Multivariate analysis demonstrated that male gender and absence of stoma were significant independent predictors of anastomotic leakage. Overall, the results of the present meta-analysis and prior published literature support the use of a defunctioning stoma following LAR to lower rates of anastomotic leak and reoperation rates.

Our results should not be applied blindly to clinical practice, given that quality-of-life outcome measures were not included for analysis. A temporary stoma can have significant impact on a patient’s physical and psychological well-being, as assessed using the 36-item Short-Form Health Survey (SF-36) (22). Tsunoda et al. (23) conducted a prospective longitudinal study in 22 patients with rectal cancer who underwent a LAR with loop ileostomy. The authors found significant reduction in European Organization for Research and Treatment of Cancer QLQ-CR38 and QLQ-C30 scores after the LAR procedure compared to baseline preoperative levels, indicating reductions in physical and role functioning. These scores markedly improved following ileostomy closure.

Given the considerable quality-of-life implications, the decision to proceed with a stoma should be a highly individualised one which take into account both the negative impact on role and function and balanced with the benefits of leak risk reduction. A risk model of anastomotic leak following LAR (4) would be useful to weigh up the risk of anastomotic leak with the morbidity and quality of life implications associated with a stoma.
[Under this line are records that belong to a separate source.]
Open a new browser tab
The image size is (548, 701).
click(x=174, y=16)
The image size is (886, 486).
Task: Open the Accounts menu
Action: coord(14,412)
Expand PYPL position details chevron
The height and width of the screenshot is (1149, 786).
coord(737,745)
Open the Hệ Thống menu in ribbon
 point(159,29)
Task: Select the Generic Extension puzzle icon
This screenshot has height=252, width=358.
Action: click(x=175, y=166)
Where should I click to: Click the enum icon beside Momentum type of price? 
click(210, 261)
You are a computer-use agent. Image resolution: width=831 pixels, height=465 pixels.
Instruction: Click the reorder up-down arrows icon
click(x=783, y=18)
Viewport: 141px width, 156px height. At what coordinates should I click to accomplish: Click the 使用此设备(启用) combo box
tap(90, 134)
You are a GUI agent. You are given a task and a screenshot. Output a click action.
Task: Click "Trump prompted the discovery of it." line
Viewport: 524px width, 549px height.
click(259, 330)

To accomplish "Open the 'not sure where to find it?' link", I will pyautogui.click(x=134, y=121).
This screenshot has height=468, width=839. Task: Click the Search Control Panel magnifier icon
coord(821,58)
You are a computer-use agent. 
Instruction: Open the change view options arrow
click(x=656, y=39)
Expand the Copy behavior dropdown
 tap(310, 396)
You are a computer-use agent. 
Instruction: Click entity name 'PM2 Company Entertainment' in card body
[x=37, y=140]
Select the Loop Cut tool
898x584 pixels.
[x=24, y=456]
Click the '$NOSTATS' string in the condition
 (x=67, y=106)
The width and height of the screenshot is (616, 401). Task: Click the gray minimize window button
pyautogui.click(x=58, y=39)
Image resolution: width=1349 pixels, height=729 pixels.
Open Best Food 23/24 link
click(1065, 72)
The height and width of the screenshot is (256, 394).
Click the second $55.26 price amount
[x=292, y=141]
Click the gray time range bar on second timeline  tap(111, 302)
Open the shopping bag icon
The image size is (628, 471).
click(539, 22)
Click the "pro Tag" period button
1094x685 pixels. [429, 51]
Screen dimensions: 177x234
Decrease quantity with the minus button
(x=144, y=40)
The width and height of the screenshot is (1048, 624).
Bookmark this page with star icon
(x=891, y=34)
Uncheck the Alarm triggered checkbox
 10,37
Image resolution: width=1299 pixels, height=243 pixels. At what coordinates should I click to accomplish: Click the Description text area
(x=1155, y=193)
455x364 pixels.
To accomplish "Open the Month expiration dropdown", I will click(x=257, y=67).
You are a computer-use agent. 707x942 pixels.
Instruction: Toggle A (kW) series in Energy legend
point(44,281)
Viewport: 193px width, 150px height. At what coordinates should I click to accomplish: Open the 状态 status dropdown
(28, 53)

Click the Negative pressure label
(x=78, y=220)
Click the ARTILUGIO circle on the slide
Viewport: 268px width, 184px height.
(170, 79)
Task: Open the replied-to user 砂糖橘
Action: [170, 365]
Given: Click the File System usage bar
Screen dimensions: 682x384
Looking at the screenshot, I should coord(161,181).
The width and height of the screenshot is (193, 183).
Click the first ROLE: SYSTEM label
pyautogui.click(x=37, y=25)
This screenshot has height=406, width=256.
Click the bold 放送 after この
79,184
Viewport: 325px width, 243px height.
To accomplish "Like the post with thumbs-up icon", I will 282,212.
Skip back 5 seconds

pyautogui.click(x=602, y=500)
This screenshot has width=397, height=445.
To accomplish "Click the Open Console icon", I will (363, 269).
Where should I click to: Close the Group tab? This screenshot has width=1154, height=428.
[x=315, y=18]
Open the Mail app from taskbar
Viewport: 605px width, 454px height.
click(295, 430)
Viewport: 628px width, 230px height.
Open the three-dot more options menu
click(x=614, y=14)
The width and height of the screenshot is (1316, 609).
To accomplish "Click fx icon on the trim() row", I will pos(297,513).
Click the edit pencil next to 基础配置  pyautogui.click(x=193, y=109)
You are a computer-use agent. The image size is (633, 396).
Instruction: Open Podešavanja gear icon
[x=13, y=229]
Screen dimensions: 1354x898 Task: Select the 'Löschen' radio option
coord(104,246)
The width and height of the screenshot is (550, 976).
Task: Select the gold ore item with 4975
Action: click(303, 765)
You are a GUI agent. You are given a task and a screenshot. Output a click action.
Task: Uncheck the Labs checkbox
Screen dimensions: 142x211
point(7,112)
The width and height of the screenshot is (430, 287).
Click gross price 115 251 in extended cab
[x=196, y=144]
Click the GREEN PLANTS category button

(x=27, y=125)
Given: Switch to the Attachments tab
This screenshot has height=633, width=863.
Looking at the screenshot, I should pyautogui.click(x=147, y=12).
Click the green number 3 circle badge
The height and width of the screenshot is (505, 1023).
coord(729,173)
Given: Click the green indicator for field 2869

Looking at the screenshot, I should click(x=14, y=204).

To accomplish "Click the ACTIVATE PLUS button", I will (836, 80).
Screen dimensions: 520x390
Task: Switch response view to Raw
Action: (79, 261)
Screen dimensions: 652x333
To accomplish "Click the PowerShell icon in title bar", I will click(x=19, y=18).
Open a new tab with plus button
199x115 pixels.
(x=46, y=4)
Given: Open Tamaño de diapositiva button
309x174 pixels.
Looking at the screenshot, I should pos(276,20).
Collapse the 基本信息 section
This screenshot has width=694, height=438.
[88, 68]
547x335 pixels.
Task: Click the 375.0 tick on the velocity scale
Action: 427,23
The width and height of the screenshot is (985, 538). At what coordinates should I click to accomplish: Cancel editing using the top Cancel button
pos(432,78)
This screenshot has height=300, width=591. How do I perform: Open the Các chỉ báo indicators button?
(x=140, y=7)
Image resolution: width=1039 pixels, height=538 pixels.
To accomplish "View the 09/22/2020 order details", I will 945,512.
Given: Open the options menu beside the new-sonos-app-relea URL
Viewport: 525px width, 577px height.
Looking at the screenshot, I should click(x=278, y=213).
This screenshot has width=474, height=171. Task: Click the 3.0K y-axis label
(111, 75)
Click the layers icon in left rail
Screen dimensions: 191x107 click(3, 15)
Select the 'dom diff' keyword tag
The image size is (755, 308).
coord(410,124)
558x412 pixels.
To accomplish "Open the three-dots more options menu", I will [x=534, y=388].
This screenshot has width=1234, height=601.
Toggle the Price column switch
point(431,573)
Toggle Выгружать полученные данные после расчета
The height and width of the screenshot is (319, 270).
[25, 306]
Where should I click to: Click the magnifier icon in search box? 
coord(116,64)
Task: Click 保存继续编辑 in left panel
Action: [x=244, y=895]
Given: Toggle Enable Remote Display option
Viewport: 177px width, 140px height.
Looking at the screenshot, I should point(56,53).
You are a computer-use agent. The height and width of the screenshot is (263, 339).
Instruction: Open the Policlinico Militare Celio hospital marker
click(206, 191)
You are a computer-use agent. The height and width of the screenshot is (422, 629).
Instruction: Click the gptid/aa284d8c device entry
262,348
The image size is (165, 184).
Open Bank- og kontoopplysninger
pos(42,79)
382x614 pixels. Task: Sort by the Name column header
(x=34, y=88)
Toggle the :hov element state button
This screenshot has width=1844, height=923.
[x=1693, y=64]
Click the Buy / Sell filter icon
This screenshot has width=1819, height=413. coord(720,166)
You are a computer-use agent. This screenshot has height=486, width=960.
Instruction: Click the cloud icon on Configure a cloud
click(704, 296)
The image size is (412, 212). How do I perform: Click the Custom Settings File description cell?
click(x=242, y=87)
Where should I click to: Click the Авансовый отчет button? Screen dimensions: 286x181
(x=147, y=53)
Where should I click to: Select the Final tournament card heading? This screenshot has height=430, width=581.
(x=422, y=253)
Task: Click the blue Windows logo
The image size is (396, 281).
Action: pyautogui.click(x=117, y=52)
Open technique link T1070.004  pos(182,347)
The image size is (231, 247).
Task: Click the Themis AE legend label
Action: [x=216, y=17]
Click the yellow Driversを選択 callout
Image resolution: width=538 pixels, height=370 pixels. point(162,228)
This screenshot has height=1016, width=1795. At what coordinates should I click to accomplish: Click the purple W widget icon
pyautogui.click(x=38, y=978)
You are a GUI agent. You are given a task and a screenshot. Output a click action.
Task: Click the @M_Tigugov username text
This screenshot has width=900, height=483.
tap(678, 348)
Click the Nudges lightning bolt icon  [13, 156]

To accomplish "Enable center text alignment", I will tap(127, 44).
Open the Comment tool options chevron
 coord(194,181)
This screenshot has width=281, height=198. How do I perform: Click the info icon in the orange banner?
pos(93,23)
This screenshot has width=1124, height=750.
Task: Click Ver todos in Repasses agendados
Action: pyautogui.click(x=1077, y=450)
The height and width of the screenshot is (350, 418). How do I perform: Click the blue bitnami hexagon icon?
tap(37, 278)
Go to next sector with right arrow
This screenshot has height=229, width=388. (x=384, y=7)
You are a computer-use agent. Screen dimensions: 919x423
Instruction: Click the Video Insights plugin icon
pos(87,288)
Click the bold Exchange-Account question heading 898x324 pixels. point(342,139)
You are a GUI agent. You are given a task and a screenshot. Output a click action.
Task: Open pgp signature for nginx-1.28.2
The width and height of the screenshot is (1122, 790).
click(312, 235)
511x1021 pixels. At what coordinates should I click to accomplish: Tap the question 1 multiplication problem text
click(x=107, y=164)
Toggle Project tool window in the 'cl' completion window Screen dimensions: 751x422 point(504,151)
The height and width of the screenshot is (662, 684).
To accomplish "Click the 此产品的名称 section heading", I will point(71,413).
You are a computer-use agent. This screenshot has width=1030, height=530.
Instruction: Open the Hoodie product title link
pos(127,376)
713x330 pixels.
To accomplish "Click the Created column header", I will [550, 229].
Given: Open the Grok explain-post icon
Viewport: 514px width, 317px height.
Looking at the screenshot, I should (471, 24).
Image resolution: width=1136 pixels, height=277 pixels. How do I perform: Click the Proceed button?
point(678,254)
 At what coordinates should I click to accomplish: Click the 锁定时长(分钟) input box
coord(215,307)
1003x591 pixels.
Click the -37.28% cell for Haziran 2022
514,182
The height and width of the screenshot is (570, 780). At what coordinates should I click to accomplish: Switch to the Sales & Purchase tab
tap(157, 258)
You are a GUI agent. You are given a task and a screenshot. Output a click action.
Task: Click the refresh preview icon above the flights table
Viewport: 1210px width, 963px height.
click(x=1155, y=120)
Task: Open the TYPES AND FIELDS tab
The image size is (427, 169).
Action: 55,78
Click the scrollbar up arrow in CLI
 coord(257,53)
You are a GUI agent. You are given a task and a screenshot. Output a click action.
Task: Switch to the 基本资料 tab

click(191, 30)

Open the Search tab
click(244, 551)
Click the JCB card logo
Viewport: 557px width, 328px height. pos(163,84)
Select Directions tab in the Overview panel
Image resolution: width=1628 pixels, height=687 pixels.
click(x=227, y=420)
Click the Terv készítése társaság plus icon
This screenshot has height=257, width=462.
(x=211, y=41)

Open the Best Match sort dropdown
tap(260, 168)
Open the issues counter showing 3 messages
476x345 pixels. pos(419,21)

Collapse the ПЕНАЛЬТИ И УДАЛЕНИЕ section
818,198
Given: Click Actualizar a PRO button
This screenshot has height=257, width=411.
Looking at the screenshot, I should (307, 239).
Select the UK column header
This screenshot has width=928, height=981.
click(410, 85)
The strengths of the present meta-analysis include the exclusion of all retrospective evidence from the current analysis. Retrospective observational studies are susceptible to an inherent selection bias, in particularly favouring surgery without stoma. This is likely due to surgeons creating stomas in patients who they believe are likely to develop anastomotic leak complication, leading to the selection bias. Indeed there is evidence to demonstrate risk factors for leak complications including male gender, anastomotic height, obesity, steroid use, malnutrition, steroid use and prior irradiation (1,24-31). Thus in retrospective studies surgeons may more often elect to perform a stoma diverting approach in such populations. To minimize the effects of such bias, the present meta-analysis pooled data from only prospectively designed RCT data, with minimal heterogeneity detected between RCTs for the outcomes reported.

The present study is constrained by several limitations. There has been a lack of reported long-term outcomes following stoma diversion or no diversion techniques for LAR, and as such, the long-term morbidity associated with a defunctioning stoma is unclear. Some endpoints could not be pooled for analysis due to lack of reporting in the included studies, such as stoma retraction, obstruction, excoriation, prolapse rates, readmission rates, and stoma-related complications such as peristomal ulcerations/abscess, parastomal hernias, and high output leading to kidney injury. Our meta-analysis also did not address quality-of-life endpoints. Certainly, the creation of a stoma regardless of its temporary or permanent status, would reduce quality of life of patients in this population, particularly if stoma complications were to occur.

Conclusions

The findings of this present meta-analysis of level one RCT evidence demonstrates that a defunctioning stoma following LAR for rectal cancer reduces the risk of anastomotic leak and re-operation rates, without a significant increase in the risk of mortality or serious short-term morbidity.

Acknowledgements

None.

Ethical Statement: Given that this study does not involve humans, animals and uses only previously published and publically available data, ethics approval was waived.

Footnotes

Conflicts of Interest: The authors have no conflicts of interest to declare.